> **Work request**: Emit an exact copy of the lines running from the start of the records to the line containing "Decrease jacket quantity with minus button", both included.

> **Given records**:
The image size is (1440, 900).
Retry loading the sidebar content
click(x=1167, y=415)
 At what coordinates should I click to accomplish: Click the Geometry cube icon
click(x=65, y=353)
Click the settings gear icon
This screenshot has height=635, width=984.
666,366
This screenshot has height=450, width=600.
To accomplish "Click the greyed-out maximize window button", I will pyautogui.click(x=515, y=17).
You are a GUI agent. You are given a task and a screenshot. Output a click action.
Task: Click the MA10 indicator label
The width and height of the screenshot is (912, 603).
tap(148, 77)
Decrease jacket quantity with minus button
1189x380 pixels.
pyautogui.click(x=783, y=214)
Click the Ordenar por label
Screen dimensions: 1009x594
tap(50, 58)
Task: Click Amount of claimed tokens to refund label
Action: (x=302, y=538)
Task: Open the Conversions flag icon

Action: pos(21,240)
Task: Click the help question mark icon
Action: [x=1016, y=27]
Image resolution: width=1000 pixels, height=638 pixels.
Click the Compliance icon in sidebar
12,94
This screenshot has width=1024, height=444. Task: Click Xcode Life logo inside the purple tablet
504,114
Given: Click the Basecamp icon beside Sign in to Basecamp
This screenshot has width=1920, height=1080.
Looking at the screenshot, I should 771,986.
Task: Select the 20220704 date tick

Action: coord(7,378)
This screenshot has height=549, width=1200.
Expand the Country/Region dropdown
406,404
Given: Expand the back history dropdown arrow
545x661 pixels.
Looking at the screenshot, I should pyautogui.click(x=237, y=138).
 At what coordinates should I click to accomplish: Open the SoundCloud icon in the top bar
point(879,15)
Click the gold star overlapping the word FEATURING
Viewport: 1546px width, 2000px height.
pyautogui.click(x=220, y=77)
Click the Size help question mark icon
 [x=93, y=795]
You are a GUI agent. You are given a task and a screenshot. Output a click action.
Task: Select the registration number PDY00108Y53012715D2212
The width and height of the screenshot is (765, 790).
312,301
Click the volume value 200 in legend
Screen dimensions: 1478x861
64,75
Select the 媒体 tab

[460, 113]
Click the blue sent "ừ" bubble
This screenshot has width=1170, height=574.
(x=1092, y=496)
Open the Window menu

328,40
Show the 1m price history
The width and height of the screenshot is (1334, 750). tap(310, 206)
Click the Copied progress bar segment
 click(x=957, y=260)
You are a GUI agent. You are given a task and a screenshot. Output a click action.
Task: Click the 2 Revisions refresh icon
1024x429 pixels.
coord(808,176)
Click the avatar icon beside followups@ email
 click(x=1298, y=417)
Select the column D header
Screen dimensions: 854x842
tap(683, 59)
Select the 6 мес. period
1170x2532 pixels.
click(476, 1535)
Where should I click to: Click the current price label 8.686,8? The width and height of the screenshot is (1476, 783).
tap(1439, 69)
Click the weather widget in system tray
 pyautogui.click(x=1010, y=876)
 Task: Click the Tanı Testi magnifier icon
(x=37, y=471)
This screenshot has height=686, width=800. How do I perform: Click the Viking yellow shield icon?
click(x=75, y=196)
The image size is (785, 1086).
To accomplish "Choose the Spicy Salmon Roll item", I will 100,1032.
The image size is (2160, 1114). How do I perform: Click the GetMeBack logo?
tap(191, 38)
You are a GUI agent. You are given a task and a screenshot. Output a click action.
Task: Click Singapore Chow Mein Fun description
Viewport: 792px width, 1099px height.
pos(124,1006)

> **Reply**:
The image size is (1440, 900).
Retry loading the sidebar content
click(x=1167, y=415)
 At what coordinates should I click to accomplish: Click the Geometry cube icon
click(x=65, y=353)
Click the settings gear icon
This screenshot has height=635, width=984.
666,366
This screenshot has height=450, width=600.
To accomplish "Click the greyed-out maximize window button", I will pyautogui.click(x=515, y=17).
You are a GUI agent. You are given a task and a screenshot. Output a click action.
Task: Click the MA10 indicator label
The width and height of the screenshot is (912, 603).
tap(148, 77)
Decrease jacket quantity with minus button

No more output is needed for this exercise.